Work request
Make an exact copy of every record that follows.

Provided entries
========================

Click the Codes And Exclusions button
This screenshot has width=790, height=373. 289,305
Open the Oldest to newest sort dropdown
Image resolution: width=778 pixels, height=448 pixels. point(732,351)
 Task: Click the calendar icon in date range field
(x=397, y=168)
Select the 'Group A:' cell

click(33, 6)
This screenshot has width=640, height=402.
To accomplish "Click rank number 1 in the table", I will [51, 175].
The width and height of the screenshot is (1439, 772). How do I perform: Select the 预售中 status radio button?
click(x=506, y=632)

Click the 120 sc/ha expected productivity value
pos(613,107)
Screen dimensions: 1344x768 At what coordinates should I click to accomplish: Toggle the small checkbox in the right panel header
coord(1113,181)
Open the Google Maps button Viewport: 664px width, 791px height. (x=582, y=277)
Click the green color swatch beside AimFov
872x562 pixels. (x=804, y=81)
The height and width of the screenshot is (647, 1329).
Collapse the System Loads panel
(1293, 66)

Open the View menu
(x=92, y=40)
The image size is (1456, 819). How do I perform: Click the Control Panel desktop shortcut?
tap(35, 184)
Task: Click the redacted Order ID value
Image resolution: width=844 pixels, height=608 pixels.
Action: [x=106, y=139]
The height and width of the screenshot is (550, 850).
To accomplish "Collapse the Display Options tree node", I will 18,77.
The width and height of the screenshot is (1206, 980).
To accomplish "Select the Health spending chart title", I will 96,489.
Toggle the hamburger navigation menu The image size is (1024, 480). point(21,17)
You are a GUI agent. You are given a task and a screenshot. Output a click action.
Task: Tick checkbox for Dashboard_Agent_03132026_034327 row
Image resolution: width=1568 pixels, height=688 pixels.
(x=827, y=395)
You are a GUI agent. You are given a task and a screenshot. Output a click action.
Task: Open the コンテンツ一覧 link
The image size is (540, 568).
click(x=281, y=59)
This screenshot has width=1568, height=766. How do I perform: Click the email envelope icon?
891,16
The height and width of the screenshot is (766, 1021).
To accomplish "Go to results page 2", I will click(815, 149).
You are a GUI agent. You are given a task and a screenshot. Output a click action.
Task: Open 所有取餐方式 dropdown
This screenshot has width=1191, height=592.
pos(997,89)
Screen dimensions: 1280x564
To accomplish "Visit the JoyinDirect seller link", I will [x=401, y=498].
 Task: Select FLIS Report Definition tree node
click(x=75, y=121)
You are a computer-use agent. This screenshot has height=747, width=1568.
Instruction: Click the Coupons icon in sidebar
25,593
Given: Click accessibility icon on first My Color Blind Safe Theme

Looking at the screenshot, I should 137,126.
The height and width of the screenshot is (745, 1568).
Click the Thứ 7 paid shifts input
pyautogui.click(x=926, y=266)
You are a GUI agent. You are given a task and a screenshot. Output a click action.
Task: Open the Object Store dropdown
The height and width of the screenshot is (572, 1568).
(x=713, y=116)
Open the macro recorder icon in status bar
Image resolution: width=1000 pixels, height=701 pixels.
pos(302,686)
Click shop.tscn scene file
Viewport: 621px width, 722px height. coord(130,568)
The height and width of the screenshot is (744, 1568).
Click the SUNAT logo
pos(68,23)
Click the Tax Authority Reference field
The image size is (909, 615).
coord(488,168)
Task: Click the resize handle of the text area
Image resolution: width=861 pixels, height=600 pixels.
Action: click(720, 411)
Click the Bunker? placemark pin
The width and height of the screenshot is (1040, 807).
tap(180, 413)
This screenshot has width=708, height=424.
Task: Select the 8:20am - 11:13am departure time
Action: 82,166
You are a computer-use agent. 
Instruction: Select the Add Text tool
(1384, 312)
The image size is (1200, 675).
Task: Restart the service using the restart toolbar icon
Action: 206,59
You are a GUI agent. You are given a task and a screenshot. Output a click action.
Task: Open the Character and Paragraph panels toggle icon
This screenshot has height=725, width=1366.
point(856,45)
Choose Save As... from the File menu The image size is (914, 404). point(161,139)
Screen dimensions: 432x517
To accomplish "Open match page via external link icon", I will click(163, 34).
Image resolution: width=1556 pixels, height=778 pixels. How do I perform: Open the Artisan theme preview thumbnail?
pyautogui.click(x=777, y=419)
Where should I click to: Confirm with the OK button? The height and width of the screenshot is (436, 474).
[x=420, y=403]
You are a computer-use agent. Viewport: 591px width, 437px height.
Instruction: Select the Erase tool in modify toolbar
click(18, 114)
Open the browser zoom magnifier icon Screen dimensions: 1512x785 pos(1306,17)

========================

Exercise answer
Click the Codes And Exclusions button
This screenshot has width=790, height=373. 289,305
Open the Oldest to newest sort dropdown
Image resolution: width=778 pixels, height=448 pixels. point(732,351)
 Task: Click the calendar icon in date range field
(x=397, y=168)
Select the 'Group A:' cell

click(33, 6)
This screenshot has width=640, height=402.
To accomplish "Click rank number 1 in the table", I will [51, 175].
The width and height of the screenshot is (1439, 772). How do I perform: Select the 预售中 status radio button?
click(x=506, y=632)

Click the 120 sc/ha expected productivity value
pos(613,107)
Screen dimensions: 1344x768 At what coordinates should I click to accomplish: Toggle the small checkbox in the right panel header
coord(1113,181)
Open the Google Maps button Viewport: 664px width, 791px height. (x=582, y=277)
Click the green color swatch beside AimFov
872x562 pixels. (x=804, y=81)
The height and width of the screenshot is (647, 1329).
Collapse the System Loads panel
(1293, 66)

Open the View menu
(x=92, y=40)
The image size is (1456, 819). How do I perform: Click the Control Panel desktop shortcut?
tap(35, 184)
Task: Click the redacted Order ID value
Image resolution: width=844 pixels, height=608 pixels.
Action: [x=106, y=139]
The height and width of the screenshot is (550, 850).
To accomplish "Collapse the Display Options tree node", I will 18,77.
The width and height of the screenshot is (1206, 980).
To accomplish "Select the Health spending chart title", I will 96,489.
Toggle the hamburger navigation menu The image size is (1024, 480). point(21,17)
You are a GUI agent. You are given a task and a screenshot. Output a click action.
Task: Tick checkbox for Dashboard_Agent_03132026_034327 row
Image resolution: width=1568 pixels, height=688 pixels.
(x=827, y=395)
You are a GUI agent. You are given a task and a screenshot. Output a click action.
Task: Open the コンテンツ一覧 link
The image size is (540, 568).
click(x=281, y=59)
This screenshot has width=1568, height=766. How do I perform: Click the email envelope icon?
891,16
The height and width of the screenshot is (766, 1021).
To accomplish "Go to results page 2", I will click(815, 149).
You are a GUI agent. You are given a task and a screenshot. Output a click action.
Task: Open 所有取餐方式 dropdown
This screenshot has width=1191, height=592.
pos(997,89)
Screen dimensions: 1280x564
To accomplish "Visit the JoyinDirect seller link", I will [x=401, y=498].
 Task: Select FLIS Report Definition tree node
click(x=75, y=121)
You are a computer-use agent. This screenshot has height=747, width=1568.
Instruction: Click the Coupons icon in sidebar
25,593
Given: Click accessibility icon on first My Color Blind Safe Theme

Looking at the screenshot, I should 137,126.
The height and width of the screenshot is (745, 1568).
Click the Thứ 7 paid shifts input
pyautogui.click(x=926, y=266)
You are a GUI agent. You are given a task and a screenshot. Output a click action.
Task: Open the Object Store dropdown
The height and width of the screenshot is (572, 1568).
(x=713, y=116)
Open the macro recorder icon in status bar
Image resolution: width=1000 pixels, height=701 pixels.
pos(302,686)
Click shop.tscn scene file
Viewport: 621px width, 722px height. coord(130,568)
The height and width of the screenshot is (744, 1568).
Click the SUNAT logo
pos(68,23)
Click the Tax Authority Reference field
The image size is (909, 615).
coord(488,168)
Task: Click the resize handle of the text area
Image resolution: width=861 pixels, height=600 pixels.
Action: click(720, 411)
Click the Bunker? placemark pin
The width and height of the screenshot is (1040, 807).
tap(180, 413)
This screenshot has width=708, height=424.
Task: Select the 8:20am - 11:13am departure time
Action: 82,166
You are a computer-use agent. 
Instruction: Select the Add Text tool
(1384, 312)
The image size is (1200, 675).
Task: Restart the service using the restart toolbar icon
Action: 206,59
You are a GUI agent. You are given a task and a screenshot. Output a click action.
Task: Open the Character and Paragraph panels toggle icon
This screenshot has height=725, width=1366.
point(856,45)
Choose Save As... from the File menu The image size is (914, 404). point(161,139)
Screen dimensions: 432x517
To accomplish "Open match page via external link icon", I will click(163, 34).
Image resolution: width=1556 pixels, height=778 pixels. How do I perform: Open the Artisan theme preview thumbnail?
pyautogui.click(x=777, y=419)
Where should I click to: Confirm with the OK button? The height and width of the screenshot is (436, 474).
[x=420, y=403]
You are a computer-use agent. Viewport: 591px width, 437px height.
Instruction: Select the Erase tool in modify toolbar
click(18, 114)
Open the browser zoom magnifier icon Screen dimensions: 1512x785 pos(1306,17)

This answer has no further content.